*Assignment*.
Copy each line from the entries that the word "chevron" appears in.

*Exercise data*.
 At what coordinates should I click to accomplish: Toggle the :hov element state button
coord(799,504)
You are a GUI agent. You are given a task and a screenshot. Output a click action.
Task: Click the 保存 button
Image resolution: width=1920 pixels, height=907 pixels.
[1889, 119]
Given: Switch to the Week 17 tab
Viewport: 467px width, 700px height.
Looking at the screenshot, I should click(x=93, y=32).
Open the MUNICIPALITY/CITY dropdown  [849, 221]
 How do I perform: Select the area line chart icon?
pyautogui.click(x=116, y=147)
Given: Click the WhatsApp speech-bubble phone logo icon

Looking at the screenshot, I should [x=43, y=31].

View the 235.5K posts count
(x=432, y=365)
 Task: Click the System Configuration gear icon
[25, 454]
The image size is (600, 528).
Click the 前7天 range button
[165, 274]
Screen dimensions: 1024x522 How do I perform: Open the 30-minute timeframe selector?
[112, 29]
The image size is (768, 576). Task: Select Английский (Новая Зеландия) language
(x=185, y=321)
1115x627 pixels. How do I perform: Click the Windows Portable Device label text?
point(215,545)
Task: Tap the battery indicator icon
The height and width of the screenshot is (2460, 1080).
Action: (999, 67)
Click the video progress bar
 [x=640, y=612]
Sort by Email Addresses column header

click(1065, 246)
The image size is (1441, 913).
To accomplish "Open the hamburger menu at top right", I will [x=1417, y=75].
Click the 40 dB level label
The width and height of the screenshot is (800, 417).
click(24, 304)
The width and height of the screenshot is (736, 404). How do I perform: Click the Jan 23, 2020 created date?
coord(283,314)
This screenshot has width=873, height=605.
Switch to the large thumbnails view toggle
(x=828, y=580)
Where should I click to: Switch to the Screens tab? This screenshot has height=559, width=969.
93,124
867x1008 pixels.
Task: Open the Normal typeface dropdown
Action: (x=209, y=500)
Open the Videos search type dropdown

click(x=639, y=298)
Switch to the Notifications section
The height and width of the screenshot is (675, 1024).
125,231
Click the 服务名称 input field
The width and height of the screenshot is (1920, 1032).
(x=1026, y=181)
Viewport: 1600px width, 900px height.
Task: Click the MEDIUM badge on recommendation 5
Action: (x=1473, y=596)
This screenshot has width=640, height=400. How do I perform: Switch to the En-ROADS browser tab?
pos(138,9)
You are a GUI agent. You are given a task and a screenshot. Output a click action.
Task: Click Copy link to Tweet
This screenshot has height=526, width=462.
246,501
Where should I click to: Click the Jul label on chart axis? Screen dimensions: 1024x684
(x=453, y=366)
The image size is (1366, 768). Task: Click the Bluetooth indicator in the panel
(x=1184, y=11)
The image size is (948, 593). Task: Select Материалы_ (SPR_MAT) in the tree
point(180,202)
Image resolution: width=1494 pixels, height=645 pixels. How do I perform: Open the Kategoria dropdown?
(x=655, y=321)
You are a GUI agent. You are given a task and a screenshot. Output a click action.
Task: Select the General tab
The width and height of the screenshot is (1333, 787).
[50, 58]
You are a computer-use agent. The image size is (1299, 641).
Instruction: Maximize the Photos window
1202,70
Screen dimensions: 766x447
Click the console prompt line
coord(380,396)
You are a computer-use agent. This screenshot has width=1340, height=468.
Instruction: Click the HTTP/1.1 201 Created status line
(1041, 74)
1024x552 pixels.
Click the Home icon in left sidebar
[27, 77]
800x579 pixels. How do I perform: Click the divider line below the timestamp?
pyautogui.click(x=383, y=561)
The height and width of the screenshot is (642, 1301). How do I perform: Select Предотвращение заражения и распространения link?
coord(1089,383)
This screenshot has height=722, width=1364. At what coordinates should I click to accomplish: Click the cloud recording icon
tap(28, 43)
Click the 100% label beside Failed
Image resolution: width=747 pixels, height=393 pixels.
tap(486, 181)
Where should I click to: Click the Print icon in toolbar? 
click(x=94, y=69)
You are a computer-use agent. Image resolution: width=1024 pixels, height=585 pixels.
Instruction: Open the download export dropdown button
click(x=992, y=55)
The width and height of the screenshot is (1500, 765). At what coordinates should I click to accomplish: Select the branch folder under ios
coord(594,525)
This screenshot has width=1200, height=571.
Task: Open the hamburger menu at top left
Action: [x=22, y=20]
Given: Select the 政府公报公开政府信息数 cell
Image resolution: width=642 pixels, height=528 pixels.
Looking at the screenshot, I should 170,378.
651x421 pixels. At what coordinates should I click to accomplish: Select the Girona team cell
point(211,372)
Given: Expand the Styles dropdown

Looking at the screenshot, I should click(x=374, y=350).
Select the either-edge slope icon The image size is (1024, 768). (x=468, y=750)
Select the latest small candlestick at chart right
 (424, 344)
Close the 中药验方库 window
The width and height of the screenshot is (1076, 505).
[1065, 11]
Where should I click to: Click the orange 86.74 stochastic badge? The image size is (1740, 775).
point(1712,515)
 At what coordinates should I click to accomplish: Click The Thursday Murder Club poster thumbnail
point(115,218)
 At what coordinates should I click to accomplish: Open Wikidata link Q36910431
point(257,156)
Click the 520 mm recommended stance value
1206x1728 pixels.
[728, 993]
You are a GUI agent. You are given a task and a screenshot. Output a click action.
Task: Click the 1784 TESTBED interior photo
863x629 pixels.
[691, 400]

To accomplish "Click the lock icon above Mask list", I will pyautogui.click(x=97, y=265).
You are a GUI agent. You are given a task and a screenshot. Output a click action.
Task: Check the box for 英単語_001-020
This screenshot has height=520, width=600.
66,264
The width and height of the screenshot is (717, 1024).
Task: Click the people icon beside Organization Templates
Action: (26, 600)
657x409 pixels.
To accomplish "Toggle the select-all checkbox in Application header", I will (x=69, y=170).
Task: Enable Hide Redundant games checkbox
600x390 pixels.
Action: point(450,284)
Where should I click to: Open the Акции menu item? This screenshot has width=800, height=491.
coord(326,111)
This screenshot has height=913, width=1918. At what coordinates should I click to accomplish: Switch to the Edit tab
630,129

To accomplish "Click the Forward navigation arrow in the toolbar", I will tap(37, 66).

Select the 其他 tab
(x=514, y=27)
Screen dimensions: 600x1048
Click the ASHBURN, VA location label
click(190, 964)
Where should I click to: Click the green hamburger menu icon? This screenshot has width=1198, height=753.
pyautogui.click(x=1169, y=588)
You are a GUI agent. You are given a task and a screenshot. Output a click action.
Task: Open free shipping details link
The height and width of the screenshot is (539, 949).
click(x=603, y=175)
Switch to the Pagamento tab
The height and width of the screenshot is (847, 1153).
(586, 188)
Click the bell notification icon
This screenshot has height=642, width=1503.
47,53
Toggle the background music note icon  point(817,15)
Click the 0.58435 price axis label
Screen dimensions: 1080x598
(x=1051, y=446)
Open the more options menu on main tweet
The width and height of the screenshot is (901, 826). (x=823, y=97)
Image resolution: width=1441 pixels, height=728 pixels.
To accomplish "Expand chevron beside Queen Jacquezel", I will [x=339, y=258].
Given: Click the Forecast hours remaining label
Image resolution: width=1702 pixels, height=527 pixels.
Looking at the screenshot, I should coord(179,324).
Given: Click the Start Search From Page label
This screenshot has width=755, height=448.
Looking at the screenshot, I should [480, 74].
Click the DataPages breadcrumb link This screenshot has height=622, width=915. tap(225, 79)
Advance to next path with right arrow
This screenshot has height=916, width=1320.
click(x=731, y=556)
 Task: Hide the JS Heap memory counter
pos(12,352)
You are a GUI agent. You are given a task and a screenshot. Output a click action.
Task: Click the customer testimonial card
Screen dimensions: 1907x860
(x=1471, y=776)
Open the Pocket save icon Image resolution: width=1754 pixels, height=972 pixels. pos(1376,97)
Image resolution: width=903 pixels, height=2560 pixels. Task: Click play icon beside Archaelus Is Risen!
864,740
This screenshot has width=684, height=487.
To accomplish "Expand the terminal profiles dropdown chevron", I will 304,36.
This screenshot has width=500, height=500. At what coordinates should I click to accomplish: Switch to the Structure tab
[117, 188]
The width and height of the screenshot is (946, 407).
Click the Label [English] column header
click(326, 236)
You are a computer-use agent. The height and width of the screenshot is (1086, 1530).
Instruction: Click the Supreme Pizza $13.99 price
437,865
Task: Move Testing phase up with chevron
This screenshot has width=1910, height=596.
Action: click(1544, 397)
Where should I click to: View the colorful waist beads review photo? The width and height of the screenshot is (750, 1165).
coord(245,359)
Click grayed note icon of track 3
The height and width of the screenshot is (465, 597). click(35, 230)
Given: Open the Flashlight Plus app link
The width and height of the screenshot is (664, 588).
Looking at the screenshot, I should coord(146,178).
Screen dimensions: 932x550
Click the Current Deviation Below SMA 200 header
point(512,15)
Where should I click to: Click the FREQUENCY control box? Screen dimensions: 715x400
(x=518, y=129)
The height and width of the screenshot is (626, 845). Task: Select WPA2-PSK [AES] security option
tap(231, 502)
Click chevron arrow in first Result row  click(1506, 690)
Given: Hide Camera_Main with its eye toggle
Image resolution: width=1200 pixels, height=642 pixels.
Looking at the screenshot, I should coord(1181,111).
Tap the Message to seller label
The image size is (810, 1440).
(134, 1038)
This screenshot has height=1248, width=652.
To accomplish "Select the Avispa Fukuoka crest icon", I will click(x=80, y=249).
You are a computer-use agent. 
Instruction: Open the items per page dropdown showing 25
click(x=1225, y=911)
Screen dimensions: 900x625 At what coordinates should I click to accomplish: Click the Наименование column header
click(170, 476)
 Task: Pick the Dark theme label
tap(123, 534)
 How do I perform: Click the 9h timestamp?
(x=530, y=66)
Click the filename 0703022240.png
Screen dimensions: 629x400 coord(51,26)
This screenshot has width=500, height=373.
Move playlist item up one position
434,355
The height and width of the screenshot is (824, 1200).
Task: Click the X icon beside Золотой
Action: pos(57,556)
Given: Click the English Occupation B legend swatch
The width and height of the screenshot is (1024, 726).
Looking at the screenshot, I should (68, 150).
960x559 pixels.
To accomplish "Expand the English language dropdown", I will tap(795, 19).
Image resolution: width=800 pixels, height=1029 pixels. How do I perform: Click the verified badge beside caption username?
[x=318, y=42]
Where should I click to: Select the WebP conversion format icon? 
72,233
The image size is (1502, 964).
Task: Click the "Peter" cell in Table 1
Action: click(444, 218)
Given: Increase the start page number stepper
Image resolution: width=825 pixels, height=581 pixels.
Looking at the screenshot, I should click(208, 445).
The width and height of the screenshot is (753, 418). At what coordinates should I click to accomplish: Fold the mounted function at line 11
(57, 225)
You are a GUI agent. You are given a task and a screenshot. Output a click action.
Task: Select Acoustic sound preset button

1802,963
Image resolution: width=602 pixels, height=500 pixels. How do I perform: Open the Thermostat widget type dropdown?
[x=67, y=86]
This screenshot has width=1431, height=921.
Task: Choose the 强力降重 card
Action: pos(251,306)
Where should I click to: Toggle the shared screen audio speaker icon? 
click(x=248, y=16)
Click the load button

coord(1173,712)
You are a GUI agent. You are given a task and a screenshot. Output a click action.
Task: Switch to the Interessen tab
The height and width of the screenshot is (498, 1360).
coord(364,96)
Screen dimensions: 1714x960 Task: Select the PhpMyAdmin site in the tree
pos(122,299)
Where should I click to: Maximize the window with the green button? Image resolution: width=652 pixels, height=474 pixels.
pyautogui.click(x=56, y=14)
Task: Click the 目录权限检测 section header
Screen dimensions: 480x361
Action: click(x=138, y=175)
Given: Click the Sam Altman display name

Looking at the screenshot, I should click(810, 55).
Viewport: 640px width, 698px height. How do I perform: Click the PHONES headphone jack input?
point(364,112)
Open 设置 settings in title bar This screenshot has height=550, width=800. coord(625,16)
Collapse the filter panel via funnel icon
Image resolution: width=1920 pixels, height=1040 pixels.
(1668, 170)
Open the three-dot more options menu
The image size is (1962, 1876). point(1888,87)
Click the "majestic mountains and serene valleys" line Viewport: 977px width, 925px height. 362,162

*Final answer*.
To accomplish "Expand chevron beside Queen Jacquezel", I will [x=339, y=258].
To accomplish "Expand the terminal profiles dropdown chevron", I will 304,36.
Task: Move Testing phase up with chevron
Click chevron arrow in first Result row  click(1506, 690)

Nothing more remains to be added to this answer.